Building a new country house is not a quick process, it will take years. The same is true for the reconstruction of a monument of architecture, adds Mr. Sharp. One of the most serious delays at present is the provision of planning, especially in England. What before the pandemic took eight weeks, and sometimes a little more, is now being stretched out over several months and even years.

“The path of least resistance is the tear and rebuild path,” Mr. Cunningham explains. “But even when you present a project that is within the policy of the respective local government, the planning system is now in decline. We have projects that have been waiting for the green light for more than a year, and our hands are completely tied.

“My advice to anyone who needs to be in the house for two years is this is not the way; it is much more profitable for you to buy something already built.

be realistic

A significant number of projects will go down the path of ensuring planning (eventually) and then fall apart due to costs. Architects aren’t always good at predicting construction costs: “If there’s an optimistic bias in the world, it’s backed by clients and then by architects in that order,” Pentreat says. It is essential to consult with the Quantity Inspector in order to develop a plan for the total cost of the project.

Building a new country house is not cheap, especially in the current conditions. “Be realistic about costs and then add a little more,” Mr. Cunningham recommends. Big builders, even those in “executive homes”, can build for between £250 and £350 a square foot, Mr Sharp said, but a new custom home will cost significantly more.

Project of a new house from the architectural bureau of Ben Pentreat.

Control your budget

There are two ways to control the cost of a building: size and specification, including materials and interior finishes. “It’s like buying a suit. They all look almost the same from the outside, but the cut, preparation, amount of handwork, and degree of craftsmanship have a big impact on the price,” adds Mr. Pentreet.

Operating costs

From electric vehicle chargers installed right from the start, to photovoltaic panels and ground source heat pumps, figuring out how power supply and source should work from day one. “This would not have been in my top three tips 10 years ago, and it shows how much has changed,” Mr.
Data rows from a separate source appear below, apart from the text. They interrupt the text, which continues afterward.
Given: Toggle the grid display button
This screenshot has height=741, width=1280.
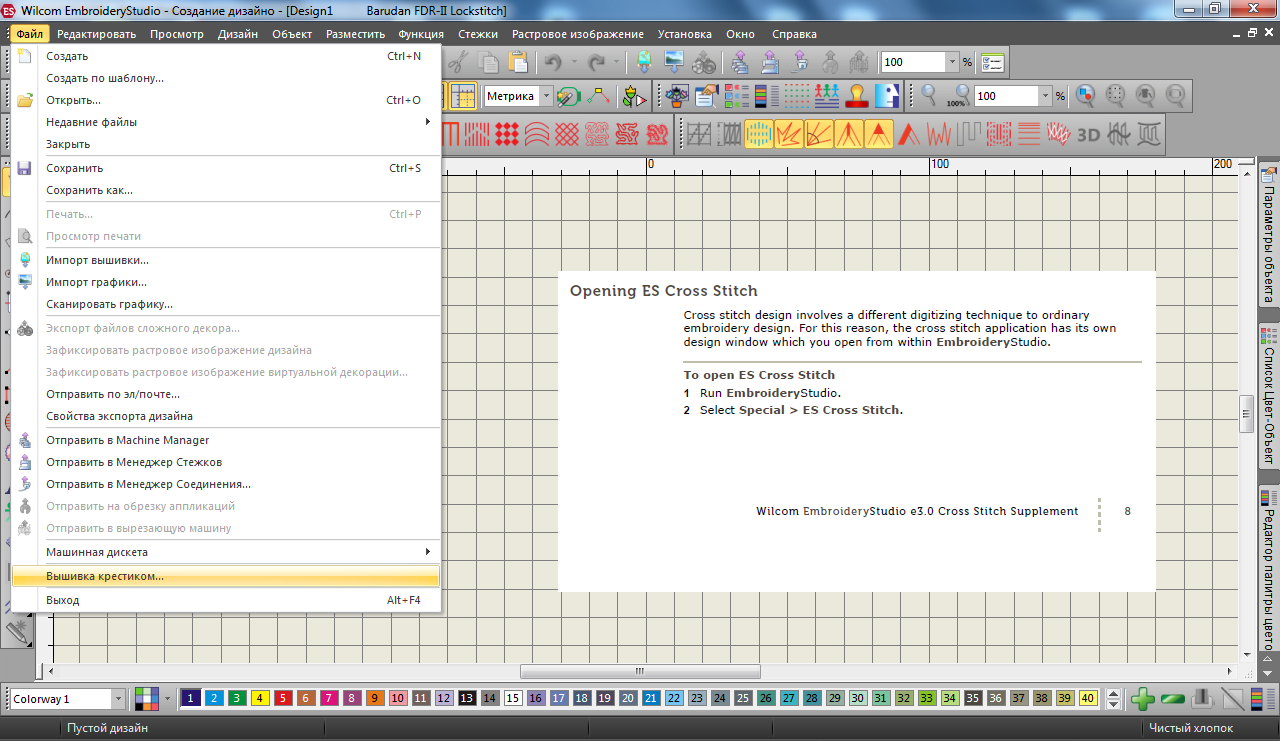Looking at the screenshot, I should point(462,96).
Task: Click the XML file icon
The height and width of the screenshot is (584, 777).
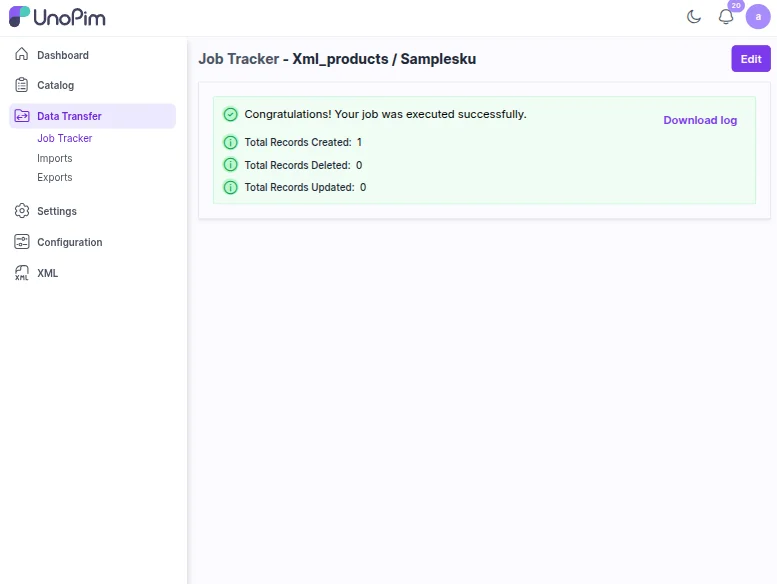Action: [x=22, y=273]
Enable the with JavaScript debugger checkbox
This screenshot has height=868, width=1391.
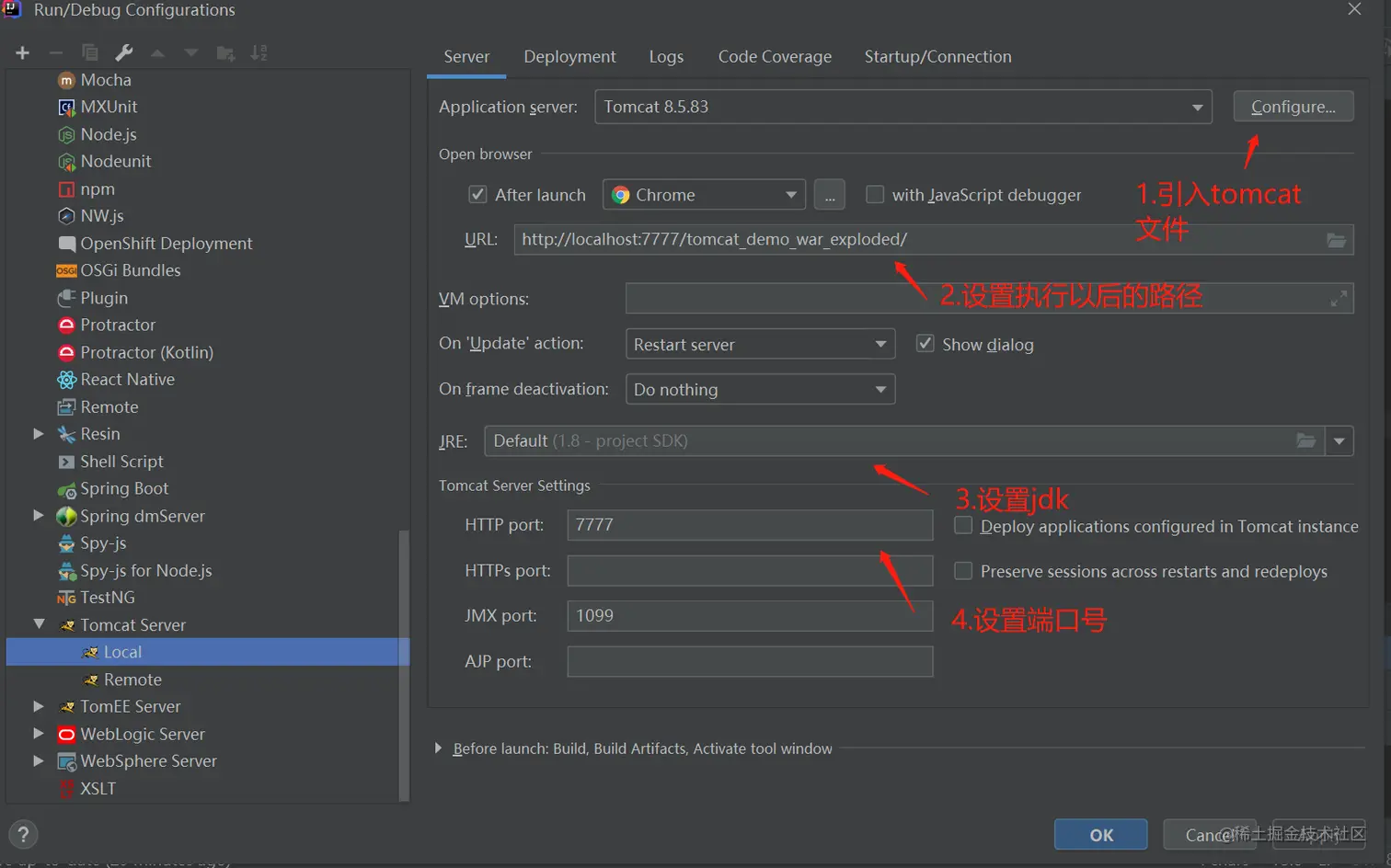[x=875, y=195]
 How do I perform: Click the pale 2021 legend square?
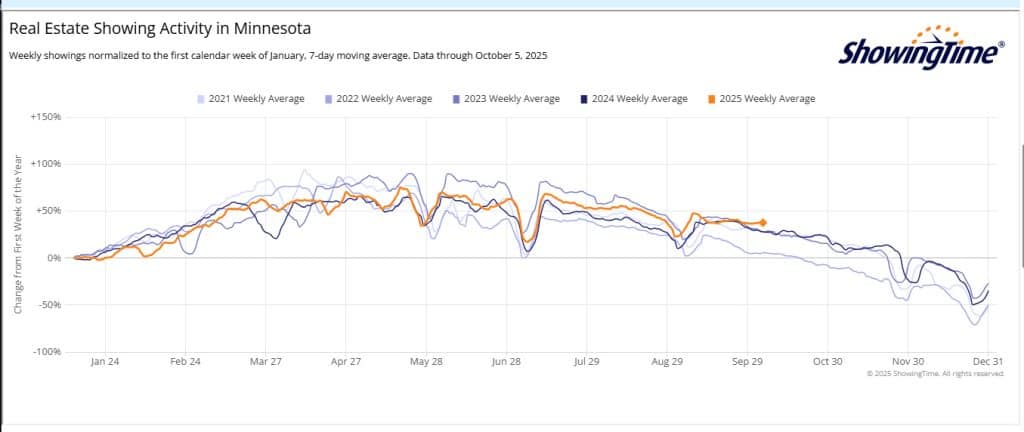coord(201,99)
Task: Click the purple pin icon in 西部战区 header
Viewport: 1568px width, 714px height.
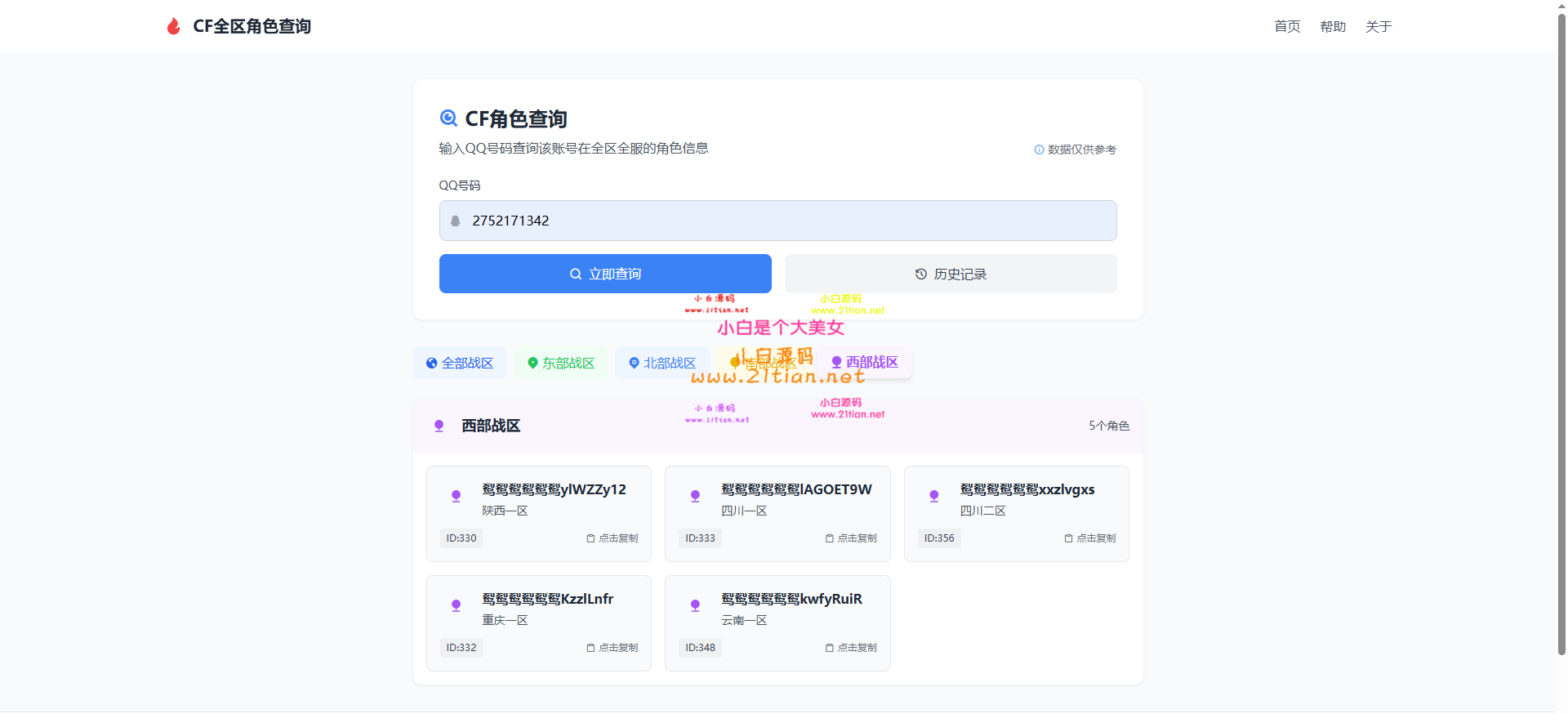Action: click(x=439, y=426)
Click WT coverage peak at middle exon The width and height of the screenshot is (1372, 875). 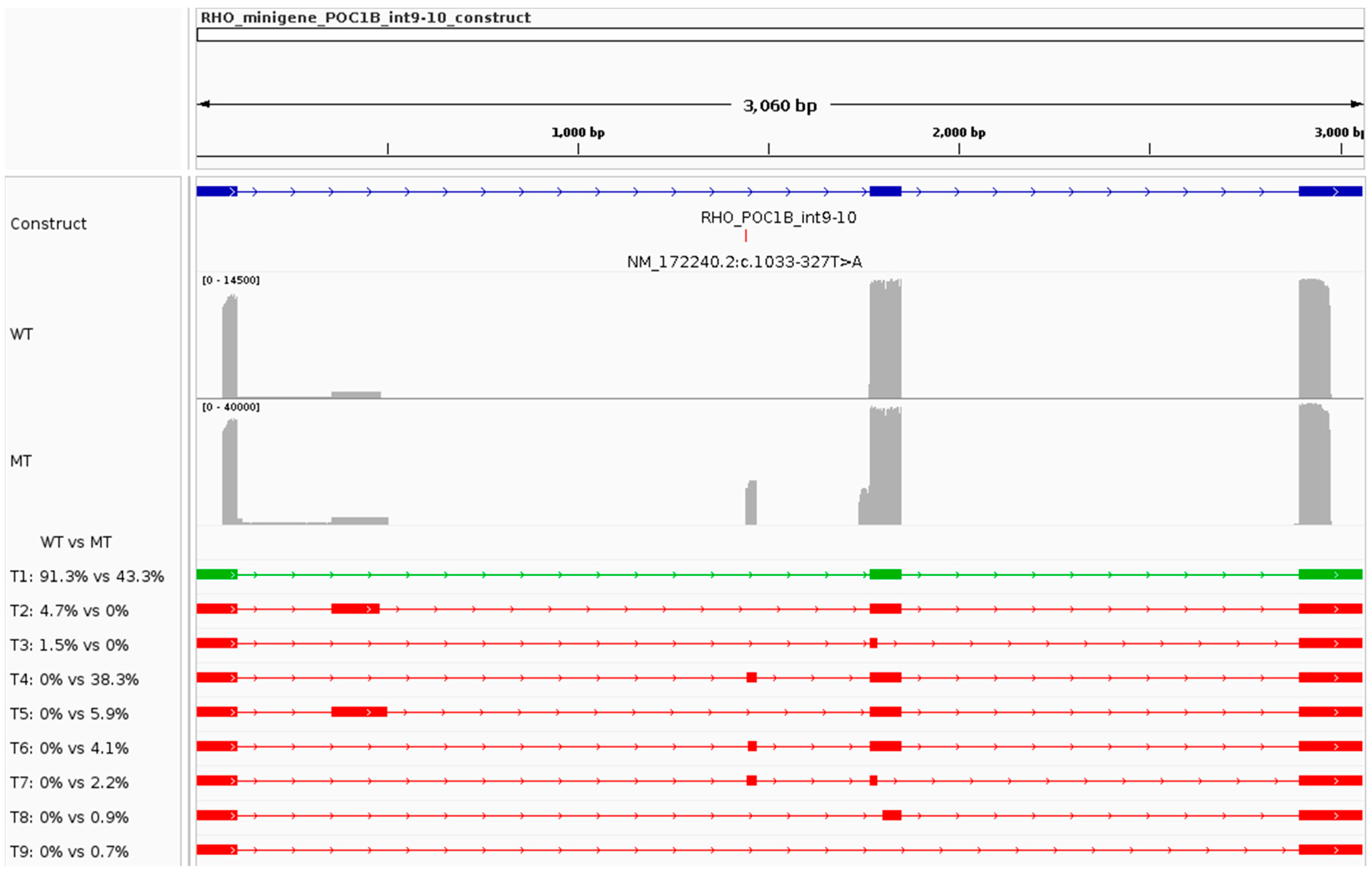pyautogui.click(x=885, y=339)
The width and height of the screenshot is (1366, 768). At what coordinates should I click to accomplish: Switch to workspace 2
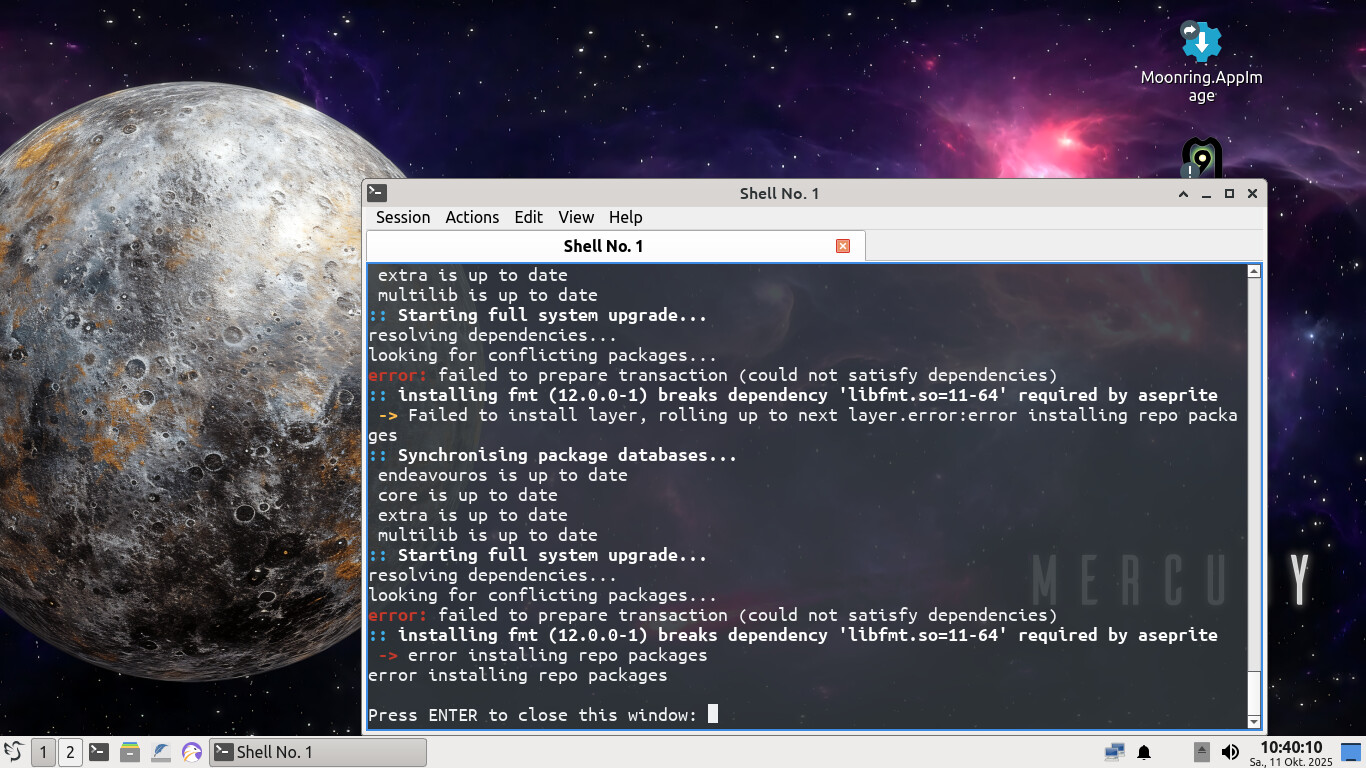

Molding says. “But at the moment, you need to develop an energy strategy for the entire site that includes renewable energy solutions.”

Green solutions are expensive and have a long payback period, warns Ms. Thorp. “My experience to date is that most people don’t choose this path after they’ve done the math unless they’re going to live in a house for a long time.”

Do it

If you have the desire and the means to design a new home, few will ever regret taking on such a project, Mr. Cunningham says. “The result will be a bespoke, beautiful home that will delight the family for years to come.”